─── Data to use

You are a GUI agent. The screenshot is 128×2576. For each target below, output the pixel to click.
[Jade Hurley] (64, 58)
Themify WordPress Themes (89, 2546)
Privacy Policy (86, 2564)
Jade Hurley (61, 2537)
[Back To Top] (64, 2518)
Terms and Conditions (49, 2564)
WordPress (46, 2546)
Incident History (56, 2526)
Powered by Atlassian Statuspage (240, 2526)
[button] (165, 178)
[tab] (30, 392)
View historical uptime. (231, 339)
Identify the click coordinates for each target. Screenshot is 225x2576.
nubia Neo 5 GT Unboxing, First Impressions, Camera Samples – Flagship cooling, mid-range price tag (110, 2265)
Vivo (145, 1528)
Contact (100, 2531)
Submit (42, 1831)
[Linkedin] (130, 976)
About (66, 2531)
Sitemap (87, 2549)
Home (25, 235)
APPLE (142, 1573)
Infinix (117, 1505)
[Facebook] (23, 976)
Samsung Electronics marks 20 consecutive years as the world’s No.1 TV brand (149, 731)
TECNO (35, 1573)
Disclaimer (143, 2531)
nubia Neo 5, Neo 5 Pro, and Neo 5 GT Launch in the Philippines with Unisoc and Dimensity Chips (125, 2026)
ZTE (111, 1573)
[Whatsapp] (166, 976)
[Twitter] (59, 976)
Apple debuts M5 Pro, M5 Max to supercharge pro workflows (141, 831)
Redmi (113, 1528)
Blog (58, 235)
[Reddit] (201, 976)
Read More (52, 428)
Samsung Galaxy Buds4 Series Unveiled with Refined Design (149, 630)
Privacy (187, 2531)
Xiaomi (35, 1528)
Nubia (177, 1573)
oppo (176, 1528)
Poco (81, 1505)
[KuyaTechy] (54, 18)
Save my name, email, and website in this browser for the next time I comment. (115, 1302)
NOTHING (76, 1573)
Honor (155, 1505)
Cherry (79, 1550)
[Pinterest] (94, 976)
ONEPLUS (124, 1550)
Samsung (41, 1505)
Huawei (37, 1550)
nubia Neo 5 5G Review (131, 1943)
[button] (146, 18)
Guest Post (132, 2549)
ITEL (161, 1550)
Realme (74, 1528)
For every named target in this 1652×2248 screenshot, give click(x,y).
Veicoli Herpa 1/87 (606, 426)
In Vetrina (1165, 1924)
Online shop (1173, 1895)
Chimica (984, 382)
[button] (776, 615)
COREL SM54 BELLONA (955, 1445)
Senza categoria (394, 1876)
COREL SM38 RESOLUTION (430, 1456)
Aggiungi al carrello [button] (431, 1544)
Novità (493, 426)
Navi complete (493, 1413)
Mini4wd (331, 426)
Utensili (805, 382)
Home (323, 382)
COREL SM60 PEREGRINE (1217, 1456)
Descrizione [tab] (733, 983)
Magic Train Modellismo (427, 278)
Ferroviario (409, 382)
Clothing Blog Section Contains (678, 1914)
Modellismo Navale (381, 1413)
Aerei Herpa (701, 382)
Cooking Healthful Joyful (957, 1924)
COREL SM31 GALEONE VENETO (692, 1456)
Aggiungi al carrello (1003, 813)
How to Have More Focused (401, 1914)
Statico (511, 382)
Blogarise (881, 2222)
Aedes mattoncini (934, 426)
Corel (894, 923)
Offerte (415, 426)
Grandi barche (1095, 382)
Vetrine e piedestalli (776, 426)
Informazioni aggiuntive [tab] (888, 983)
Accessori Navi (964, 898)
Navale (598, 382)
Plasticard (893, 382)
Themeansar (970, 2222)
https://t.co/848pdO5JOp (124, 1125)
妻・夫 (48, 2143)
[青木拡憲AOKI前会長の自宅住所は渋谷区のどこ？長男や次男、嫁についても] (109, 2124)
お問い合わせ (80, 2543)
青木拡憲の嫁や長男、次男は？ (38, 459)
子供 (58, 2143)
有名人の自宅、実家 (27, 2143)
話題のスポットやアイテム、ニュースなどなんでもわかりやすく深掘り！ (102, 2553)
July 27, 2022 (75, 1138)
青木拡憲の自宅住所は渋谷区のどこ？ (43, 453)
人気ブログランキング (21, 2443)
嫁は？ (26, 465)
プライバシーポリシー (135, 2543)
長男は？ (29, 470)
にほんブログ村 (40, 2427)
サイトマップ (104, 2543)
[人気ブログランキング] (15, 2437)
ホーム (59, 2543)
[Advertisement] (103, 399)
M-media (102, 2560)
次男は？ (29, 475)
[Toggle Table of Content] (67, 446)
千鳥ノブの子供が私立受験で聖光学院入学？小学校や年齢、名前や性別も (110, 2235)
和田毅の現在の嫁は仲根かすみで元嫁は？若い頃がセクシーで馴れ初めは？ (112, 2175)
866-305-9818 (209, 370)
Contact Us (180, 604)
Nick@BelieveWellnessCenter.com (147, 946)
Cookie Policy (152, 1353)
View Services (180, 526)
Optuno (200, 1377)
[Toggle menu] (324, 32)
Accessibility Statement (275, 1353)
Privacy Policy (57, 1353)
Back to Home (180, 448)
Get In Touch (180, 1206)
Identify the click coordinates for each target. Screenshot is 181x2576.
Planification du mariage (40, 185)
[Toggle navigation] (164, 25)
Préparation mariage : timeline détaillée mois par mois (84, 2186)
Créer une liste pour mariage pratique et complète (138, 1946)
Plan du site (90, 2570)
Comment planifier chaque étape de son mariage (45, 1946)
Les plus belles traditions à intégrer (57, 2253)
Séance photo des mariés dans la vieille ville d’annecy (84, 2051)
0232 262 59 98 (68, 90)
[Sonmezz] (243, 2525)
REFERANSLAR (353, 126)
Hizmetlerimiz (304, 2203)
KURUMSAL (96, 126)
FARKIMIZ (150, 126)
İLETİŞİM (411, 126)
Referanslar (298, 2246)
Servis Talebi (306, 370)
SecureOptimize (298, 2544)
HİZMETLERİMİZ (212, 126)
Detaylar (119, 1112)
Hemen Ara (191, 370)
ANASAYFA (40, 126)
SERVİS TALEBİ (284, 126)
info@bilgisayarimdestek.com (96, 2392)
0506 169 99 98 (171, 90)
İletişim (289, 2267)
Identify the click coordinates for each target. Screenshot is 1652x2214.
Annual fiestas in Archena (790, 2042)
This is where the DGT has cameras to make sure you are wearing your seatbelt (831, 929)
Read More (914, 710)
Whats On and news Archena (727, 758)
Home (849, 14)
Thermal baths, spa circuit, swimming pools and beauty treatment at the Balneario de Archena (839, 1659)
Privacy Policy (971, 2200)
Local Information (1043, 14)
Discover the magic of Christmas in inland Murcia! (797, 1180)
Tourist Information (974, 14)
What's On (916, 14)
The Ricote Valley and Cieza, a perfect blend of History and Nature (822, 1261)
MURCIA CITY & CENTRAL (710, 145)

──────

Exercise directions:
Retype each line of the material above exactly.

Written response:
You are a GUI agent. The screenshot is 128×2576. For each target below, output the pixel to click.
[Jade Hurley] (64, 58)
Themify WordPress Themes (89, 2546)
Privacy Policy (86, 2564)
Jade Hurley (61, 2537)
[Back To Top] (64, 2518)
Terms and Conditions (49, 2564)
WordPress (46, 2546)
Incident History (56, 2526)
Powered by Atlassian Statuspage (240, 2526)
[button] (165, 178)
[tab] (30, 392)
View historical uptime. (231, 339)
Identify the click coordinates for each target. Screenshot is 225x2576.
nubia Neo 5 GT Unboxing, First Impressions, Camera Samples – Flagship cooling, mid-range price tag (110, 2265)
Vivo (145, 1528)
Contact (100, 2531)
Submit (42, 1831)
[Linkedin] (130, 976)
About (66, 2531)
Sitemap (87, 2549)
Home (25, 235)
APPLE (142, 1573)
Infinix (117, 1505)
[Facebook] (23, 976)
Samsung Electronics marks 20 consecutive years as the world’s No.1 TV brand (149, 731)
TECNO (35, 1573)
Disclaimer (143, 2531)
nubia Neo 5, Neo 5 Pro, and Neo 5 GT Launch in the Philippines with Unisoc and Dimensity Chips (125, 2026)
ZTE (111, 1573)
[Whatsapp] (166, 976)
[Twitter] (59, 976)
Apple debuts M5 Pro, M5 Max to supercharge pro workflows (141, 831)
Redmi (113, 1528)
Blog (58, 235)
[Reddit] (201, 976)
Read More (52, 428)
Samsung Galaxy Buds4 Series Unveiled with Refined Design (149, 630)
Privacy (187, 2531)
Xiaomi (35, 1528)
Nubia (177, 1573)
oppo (176, 1528)
Poco (81, 1505)
[KuyaTechy] (54, 18)
Save my name, email, and website in this browser for the next time I comment. (115, 1302)
NOTHING (76, 1573)
Honor (155, 1505)
Cherry (79, 1550)
[Pinterest] (94, 976)
ONEPLUS (124, 1550)
Samsung (41, 1505)
Huawei (37, 1550)
nubia Neo 5 5G Review (131, 1943)
[button] (146, 18)
Guest Post (132, 2549)
ITEL (161, 1550)
Realme (74, 1528)
For every named target in this 1652×2248 screenshot, give click(x,y).
Veicoli Herpa 1/87 (606, 426)
In Vetrina (1165, 1924)
Online shop (1173, 1895)
Chimica (984, 382)
[button] (776, 615)
COREL SM54 BELLONA (955, 1445)
Senza categoria (394, 1876)
COREL SM38 RESOLUTION (430, 1456)
Aggiungi al carrello [button] (431, 1544)
Novità (493, 426)
Navi complete (493, 1413)
Mini4wd (331, 426)
Utensili (805, 382)
Home (323, 382)
COREL SM60 PEREGRINE (1217, 1456)
Descrizione [tab] (733, 983)
Magic Train Modellismo (427, 278)
Ferroviario (409, 382)
Clothing Blog Section Contains (678, 1914)
Modellismo Navale (381, 1413)
Aerei Herpa (701, 382)
Cooking Healthful Joyful (957, 1924)
COREL SM31 GALEONE VENETO (692, 1456)
Aggiungi al carrello (1003, 813)
How to Have More Focused (401, 1914)
Statico (511, 382)
Blogarise (881, 2222)
Aedes mattoncini (934, 426)
Corel (894, 923)
Offerte (415, 426)
Grandi barche (1095, 382)
Vetrine e piedestalli (776, 426)
Informazioni aggiuntive [tab] (888, 983)
Accessori Navi (964, 898)
Navale (598, 382)
Plasticard (893, 382)
Themeansar (970, 2222)
https://t.co/848pdO5JOp (124, 1125)
妻・夫 (48, 2143)
[青木拡憲AOKI前会長の自宅住所は渋谷区のどこ？長男や次男、嫁についても] (109, 2124)
お問い合わせ (80, 2543)
青木拡憲の嫁や長男、次男は？ (38, 459)
子供 (58, 2143)
有名人の自宅、実家 (27, 2143)
話題のスポットやアイテム、ニュースなどなんでもわかりやすく深掘り！ (102, 2553)
July 27, 2022 (75, 1138)
青木拡憲の自宅住所は渋谷区のどこ？ (43, 453)
人気ブログランキング (21, 2443)
嫁は？ (26, 465)
プライバシーポリシー (135, 2543)
長男は？ (29, 470)
にほんブログ村 (40, 2427)
サイトマップ (104, 2543)
[人気ブログランキング] (15, 2437)
ホーム (59, 2543)
[Advertisement] (103, 399)
M-media (102, 2560)
次男は？ (29, 475)
[Toggle Table of Content] (67, 446)
千鳥ノブの子供が私立受験で聖光学院入学？小学校や年齢、名前や性別も (110, 2235)
和田毅の現在の嫁は仲根かすみで元嫁は？若い頃がセクシーで馴れ初めは？ (112, 2175)
866-305-9818 (209, 370)
Contact Us (180, 604)
Nick@BelieveWellnessCenter.com (147, 946)
Cookie Policy (152, 1353)
View Services (180, 526)
Optuno (200, 1377)
[Toggle menu] (324, 32)
Accessibility Statement (275, 1353)
Privacy Policy (57, 1353)
Back to Home (180, 448)
Get In Touch (180, 1206)
Identify the click coordinates for each target. Screenshot is 181x2576.
Planification du mariage (40, 185)
[Toggle navigation] (164, 25)
Préparation mariage : timeline détaillée mois par mois (84, 2186)
Créer une liste pour mariage pratique et complète (138, 1946)
Plan du site (90, 2570)
Comment planifier chaque étape de son mariage (45, 1946)
Les plus belles traditions à intégrer (57, 2253)
Séance photo des mariés dans la vieille ville d’annecy (84, 2051)
0232 262 59 98 (68, 90)
[Sonmezz] (243, 2525)
REFERANSLAR (353, 126)
Hizmetlerimiz (304, 2203)
KURUMSAL (96, 126)
FARKIMIZ (150, 126)
İLETİŞİM (411, 126)
Referanslar (298, 2246)
Servis Talebi (306, 370)
SecureOptimize (298, 2544)
HİZMETLERİMİZ (212, 126)
Detaylar (119, 1112)
Hemen Ara (191, 370)
ANASAYFA (40, 126)
SERVİS TALEBİ (284, 126)
info@bilgisayarimdestek.com (96, 2392)
0506 169 99 98 (171, 90)
İletişim (289, 2267)
Identify the click coordinates for each target. Screenshot is 1652x2214.
Annual fiestas in Archena (790, 2042)
This is where the DGT has cameras to make sure you are wearing your seatbelt (831, 929)
Read More (914, 710)
Whats On and news Archena (727, 758)
Home (849, 14)
Thermal baths, spa circuit, swimming pools and beauty treatment at the Balneario de Archena (839, 1659)
Privacy Policy (971, 2200)
Local Information (1043, 14)
Discover the magic of Christmas in inland Murcia! (797, 1180)
Tourist Information (974, 14)
What's On (916, 14)
The Ricote Valley and Cieza, a perfect blend of History and Nature (822, 1261)
MURCIA CITY & CENTRAL (710, 145)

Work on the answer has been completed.